## Exercise
Reproduce all the entries, matching the original word for word.

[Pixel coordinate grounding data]
━━━━━━━━━━━━━━━━
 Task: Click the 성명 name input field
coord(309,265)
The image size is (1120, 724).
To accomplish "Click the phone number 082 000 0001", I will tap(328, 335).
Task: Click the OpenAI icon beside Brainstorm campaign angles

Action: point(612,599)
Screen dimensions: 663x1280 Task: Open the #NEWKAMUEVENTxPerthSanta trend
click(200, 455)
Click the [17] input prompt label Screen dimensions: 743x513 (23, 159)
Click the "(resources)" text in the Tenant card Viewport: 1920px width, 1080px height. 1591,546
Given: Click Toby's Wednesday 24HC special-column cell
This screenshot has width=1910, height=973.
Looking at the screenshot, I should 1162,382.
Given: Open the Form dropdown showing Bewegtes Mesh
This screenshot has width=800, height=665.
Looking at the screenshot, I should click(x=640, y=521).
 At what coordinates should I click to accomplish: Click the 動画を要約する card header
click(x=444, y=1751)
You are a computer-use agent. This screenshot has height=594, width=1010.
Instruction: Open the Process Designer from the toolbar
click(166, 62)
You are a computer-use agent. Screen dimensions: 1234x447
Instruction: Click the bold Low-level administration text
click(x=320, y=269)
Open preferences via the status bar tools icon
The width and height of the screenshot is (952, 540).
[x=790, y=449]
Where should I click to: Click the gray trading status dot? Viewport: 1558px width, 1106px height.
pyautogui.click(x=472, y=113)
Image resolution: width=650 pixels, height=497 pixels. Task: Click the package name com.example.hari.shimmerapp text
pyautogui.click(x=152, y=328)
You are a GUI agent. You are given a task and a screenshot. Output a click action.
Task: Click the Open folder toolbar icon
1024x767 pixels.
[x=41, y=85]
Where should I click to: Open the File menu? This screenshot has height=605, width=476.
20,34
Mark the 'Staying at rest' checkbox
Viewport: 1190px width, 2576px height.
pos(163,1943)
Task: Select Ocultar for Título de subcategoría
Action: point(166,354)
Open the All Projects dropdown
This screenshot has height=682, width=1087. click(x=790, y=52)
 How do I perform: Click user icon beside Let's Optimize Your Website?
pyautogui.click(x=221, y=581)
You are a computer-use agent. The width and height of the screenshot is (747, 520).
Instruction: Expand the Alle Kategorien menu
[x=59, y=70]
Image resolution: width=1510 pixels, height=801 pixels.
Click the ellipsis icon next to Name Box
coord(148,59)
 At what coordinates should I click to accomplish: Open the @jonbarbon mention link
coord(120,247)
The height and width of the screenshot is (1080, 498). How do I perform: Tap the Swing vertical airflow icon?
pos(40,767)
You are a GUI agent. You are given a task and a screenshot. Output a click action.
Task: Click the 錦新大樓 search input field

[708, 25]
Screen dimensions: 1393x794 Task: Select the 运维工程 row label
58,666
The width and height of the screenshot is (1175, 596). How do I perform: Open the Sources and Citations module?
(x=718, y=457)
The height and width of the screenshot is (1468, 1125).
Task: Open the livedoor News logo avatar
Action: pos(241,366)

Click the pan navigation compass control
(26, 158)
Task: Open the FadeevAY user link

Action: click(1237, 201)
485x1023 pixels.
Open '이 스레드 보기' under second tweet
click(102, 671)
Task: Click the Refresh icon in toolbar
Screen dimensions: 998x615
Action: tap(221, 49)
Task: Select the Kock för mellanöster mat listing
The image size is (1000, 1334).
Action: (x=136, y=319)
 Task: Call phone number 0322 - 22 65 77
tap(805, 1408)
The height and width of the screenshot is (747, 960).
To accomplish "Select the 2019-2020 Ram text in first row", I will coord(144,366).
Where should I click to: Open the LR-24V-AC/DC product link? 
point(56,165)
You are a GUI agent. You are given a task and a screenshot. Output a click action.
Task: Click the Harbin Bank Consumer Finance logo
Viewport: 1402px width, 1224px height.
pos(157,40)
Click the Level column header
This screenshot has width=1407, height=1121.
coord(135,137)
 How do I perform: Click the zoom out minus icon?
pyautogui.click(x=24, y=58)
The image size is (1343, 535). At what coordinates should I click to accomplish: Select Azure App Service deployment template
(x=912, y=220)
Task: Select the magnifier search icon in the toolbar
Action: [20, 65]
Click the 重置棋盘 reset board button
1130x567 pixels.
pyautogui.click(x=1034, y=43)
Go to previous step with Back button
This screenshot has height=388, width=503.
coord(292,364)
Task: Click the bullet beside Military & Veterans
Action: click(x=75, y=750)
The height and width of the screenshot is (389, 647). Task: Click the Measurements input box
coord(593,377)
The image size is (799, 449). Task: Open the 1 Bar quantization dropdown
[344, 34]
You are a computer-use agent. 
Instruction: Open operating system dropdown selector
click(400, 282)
━━━━━━━━━━━━━━━━
## Output
 Task: Click the 성명 name input field
coord(309,265)
The image size is (1120, 724).
To accomplish "Click the phone number 082 000 0001", I will tap(328, 335).
Task: Click the OpenAI icon beside Brainstorm campaign angles

Action: point(612,599)
Screen dimensions: 663x1280 Task: Open the #NEWKAMUEVENTxPerthSanta trend
click(200, 455)
Click the [17] input prompt label Screen dimensions: 743x513 (23, 159)
Click the "(resources)" text in the Tenant card Viewport: 1920px width, 1080px height. 1591,546
Given: Click Toby's Wednesday 24HC special-column cell
This screenshot has width=1910, height=973.
Looking at the screenshot, I should 1162,382.
Given: Open the Form dropdown showing Bewegtes Mesh
This screenshot has width=800, height=665.
Looking at the screenshot, I should click(x=640, y=521).
 At what coordinates should I click to accomplish: Click the 動画を要約する card header
click(x=444, y=1751)
You are a computer-use agent. This screenshot has height=594, width=1010.
Instruction: Open the Process Designer from the toolbar
click(166, 62)
You are a computer-use agent. Screen dimensions: 1234x447
Instruction: Click the bold Low-level administration text
click(x=320, y=269)
Open preferences via the status bar tools icon
The width and height of the screenshot is (952, 540).
[x=790, y=449]
Where should I click to: Click the gray trading status dot? Viewport: 1558px width, 1106px height.
pyautogui.click(x=472, y=113)
Image resolution: width=650 pixels, height=497 pixels. Task: Click the package name com.example.hari.shimmerapp text
pyautogui.click(x=152, y=328)
You are a GUI agent. You are given a task and a screenshot. Output a click action.
Task: Click the Open folder toolbar icon
1024x767 pixels.
[x=41, y=85]
Where should I click to: Open the File menu? This screenshot has height=605, width=476.
20,34
Mark the 'Staying at rest' checkbox
Viewport: 1190px width, 2576px height.
pos(163,1943)
Task: Select Ocultar for Título de subcategoría
Action: point(166,354)
Open the All Projects dropdown
This screenshot has height=682, width=1087. click(x=790, y=52)
 How do I perform: Click user icon beside Let's Optimize Your Website?
pyautogui.click(x=221, y=581)
You are a computer-use agent. The width and height of the screenshot is (747, 520).
Instruction: Expand the Alle Kategorien menu
[x=59, y=70]
Image resolution: width=1510 pixels, height=801 pixels.
Click the ellipsis icon next to Name Box
coord(148,59)
 At what coordinates should I click to accomplish: Open the @jonbarbon mention link
coord(120,247)
The height and width of the screenshot is (1080, 498). How do I perform: Tap the Swing vertical airflow icon?
pos(40,767)
You are a GUI agent. You are given a task and a screenshot. Output a click action.
Task: Click the 錦新大樓 search input field

[708, 25]
Screen dimensions: 1393x794 Task: Select the 运维工程 row label
58,666
The width and height of the screenshot is (1175, 596). How do I perform: Open the Sources and Citations module?
(x=718, y=457)
The height and width of the screenshot is (1468, 1125).
Task: Open the livedoor News logo avatar
Action: pos(241,366)

Click the pan navigation compass control
(26, 158)
Task: Open the FadeevAY user link

Action: click(1237, 201)
485x1023 pixels.
Open '이 스레드 보기' under second tweet
click(102, 671)
Task: Click the Refresh icon in toolbar
Screen dimensions: 998x615
Action: tap(221, 49)
Task: Select the Kock för mellanöster mat listing
The image size is (1000, 1334).
Action: (x=136, y=319)
 Task: Call phone number 0322 - 22 65 77
tap(805, 1408)
The height and width of the screenshot is (747, 960).
To accomplish "Select the 2019-2020 Ram text in first row", I will coord(144,366).
Where should I click to: Open the LR-24V-AC/DC product link? 
point(56,165)
You are a GUI agent. You are given a task and a screenshot. Output a click action.
Task: Click the Harbin Bank Consumer Finance logo
Viewport: 1402px width, 1224px height.
pos(157,40)
Click the Level column header
This screenshot has width=1407, height=1121.
coord(135,137)
 How do I perform: Click the zoom out minus icon?
pyautogui.click(x=24, y=58)
The image size is (1343, 535). At what coordinates should I click to accomplish: Select Azure App Service deployment template
(x=912, y=220)
Task: Select the magnifier search icon in the toolbar
Action: [20, 65]
Click the 重置棋盘 reset board button
1130x567 pixels.
pyautogui.click(x=1034, y=43)
Go to previous step with Back button
This screenshot has height=388, width=503.
coord(292,364)
Task: Click the bullet beside Military & Veterans
Action: click(x=75, y=750)
The height and width of the screenshot is (389, 647). Task: Click the Measurements input box
coord(593,377)
The image size is (799, 449). Task: Open the 1 Bar quantization dropdown
[344, 34]
You are a computer-use agent. 
Instruction: Open operating system dropdown selector
click(400, 282)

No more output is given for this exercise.